Partage personnel de ma gestion de la douleur:

Un jour j’ai eu mal, puis la douleur est passée. Un autre jour j’ai eu mal encore une fois, puis la douleurs passée est revenue. Puis encore un autre jour, cette douleur passée du passé revenue ne tient plus à rester au passé mais bien au présent.

 

Mais qu’est-ce que je peux bien faire avec ça ? Comment gérer ces apparitions inopinées ? Entre les douleurs physiques pures et dures parce que mon petit orteil a trouvé un contact alchimique avec le coin de ma table basse, les douleurs psycho-émotionnelles parce que je suis partie un peu trop loin de mon être profond et les douleurs énergétiques parce que je ne suis pas bien ancrée ou protégée face à certains lieux ou certaines personnes. Je commence à me noyer !

 

Ma douleur, c’est quoi ? Que me veut-elle ? A chaque fois que j’ai mal, ce sont les deux questions que je me pose aujourd’hui. Ah il est loin le temps où je subissais mon corps, maintenant, j’en suis responsable. Ma douleur, c’est la mienne, personne ne peut la ressentir, elle est unique en son genre. Elle apporte son lot de nuances, d’intensités différentes, de sensations différentes. Si complexe et parfois si simple comme réaction.
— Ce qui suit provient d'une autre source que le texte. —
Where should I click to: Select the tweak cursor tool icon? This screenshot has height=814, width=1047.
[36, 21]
nature montagne alpes lac du chésery

Lorsque je me cogne, que je me fais mal physiquement, je sais que c’est un message de mon corps pour me dire qu’il a besoin que je fasse attention à lui, que je prenne soin de lui, et surtout que je retourne à l’intérieur de lui !

Mais quand j’ai mal à l’âme et au cœur c’est différent. Quand une émotion monte et que je résiste, cette contraction intérieur qui me fait venir aux larmes facilement est juste un appel (ou un rappel) de ne pas trop m’éloigner de mon Être profond. De revenir dans mon coeur et dans mes tripes, en contact avec mon âme, mon essence, ma nature profonde, mon Moi, ce « JE SUIS ».

 

A travers toutes ces différentes expériences de la douleur, j’ai observé en moi différents moyens qui m’ont aidé à « lui donner l’autorisation d’exister dans une moindre mesure ». Je m’en vais vous les conter.
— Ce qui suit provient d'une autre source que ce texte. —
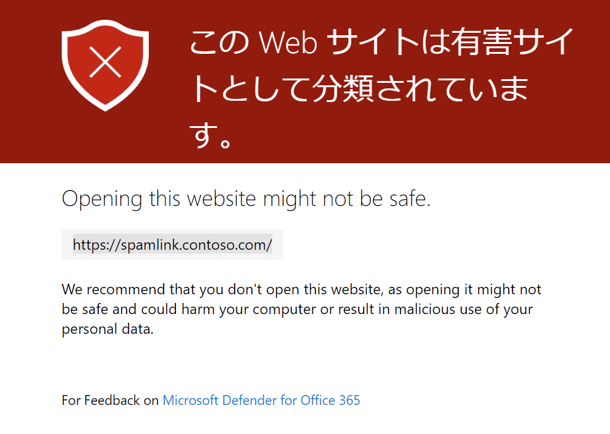Click the recommendation paragraph about not opening the website
Screen dimensions: 610x434
[x=301, y=309]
le corps est le plus merveilleux moyens de ressentir des sensations

– La non visualisation : concrètement, c’est regarder le noir de mes paupières et fixer mon attention là-dessus. C’est une forme de focalisation en ne se focalisant sur « rien ». C’est ma façon de discipliner mon mental non pas en cherchant à l’arrêter (ce qui est impossible et contre-productif) mais en utilisant sa puissance et sa capacité de concentration pour l’apaiser.

 

– La respiration et l’intention : intarissable moyen de gérer ma douleur! Je peux respirer dans ma douleur, ou à un autre endroit, je peux y mettre toutes les nuances que je souhaite, c’est littéralement du freeride respiratoire ! Mon truc c’est d’utiliser tout mon espace abdominale.

 

L’accueil… Le plus difficile mais ô combien salvateur ! Accueillir le fait de ressentir des émotions comme la colère contre mon corps ou la peur envers la douleur. Accueillir le fait que je n’arrive pas à accueillir parce « M…de ! Ça fait mal ! ». Accueillir les sensations de brûlures, de spasmes, d’aiguilles qui me transpercent.
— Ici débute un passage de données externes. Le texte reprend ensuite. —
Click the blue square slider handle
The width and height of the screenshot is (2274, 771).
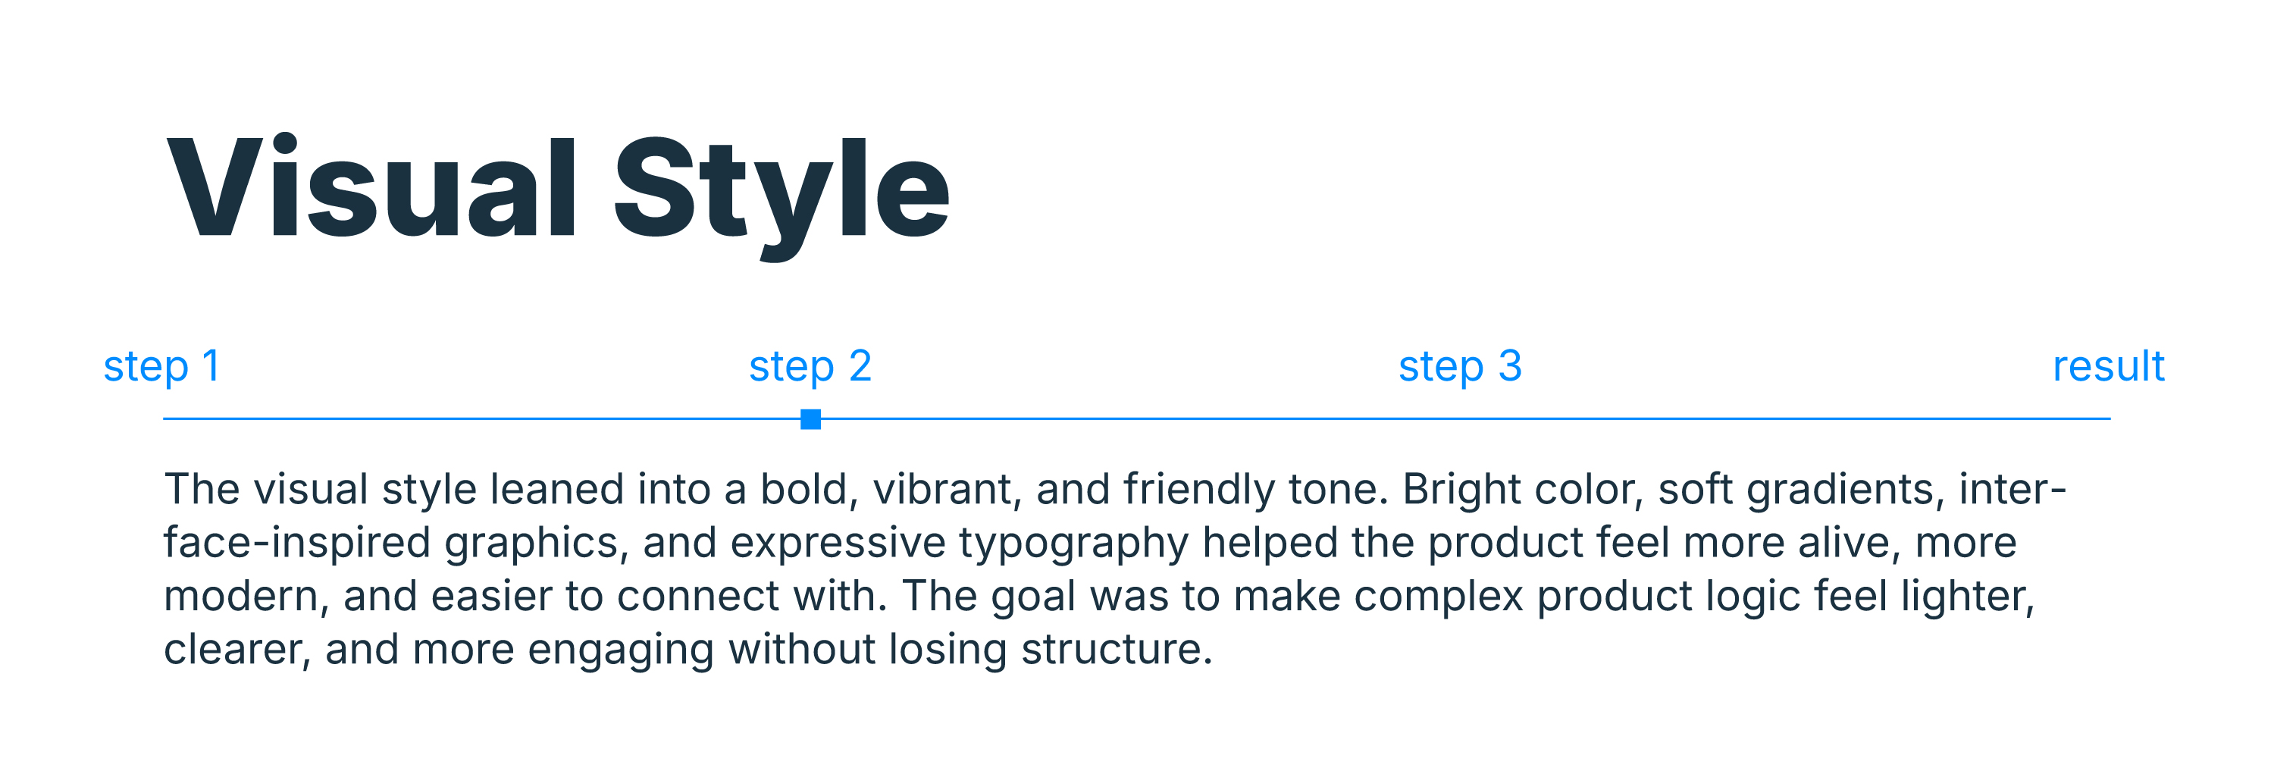[x=810, y=419]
Mais la plus merveilleuse des techniques de gestion de ma douleur reste le fait d’écouter mon corps quand il a mal. De renouer avec lui en lui demandant pardon pour toutes les différentes formes de  « maltraitances » que j’ai pu avoir avec lui (des mots, de la mauvaise alimentation, des gestes etc.…). En lui disant merci parce que grâce à lui, à toutes ces manifestations douloureuses, je me sens enfin en lien avec lui, je le sens mieux, je le comprends mieux et chaque jour il me fascine et me fait apprendre de lui.

Mon corps, d’une telle intelligence que même la science ne comprend pas tout, et que, même en vivant à l’intérieur on ne saura jamais vraiment comment il fonctionne.

 

La douleur est un puissant cadeau que le corps nous offre à chaque fois pour ne pas nous perdre en-dehors de nous, et pour toujours nous garder à l’intérieur en sécurité.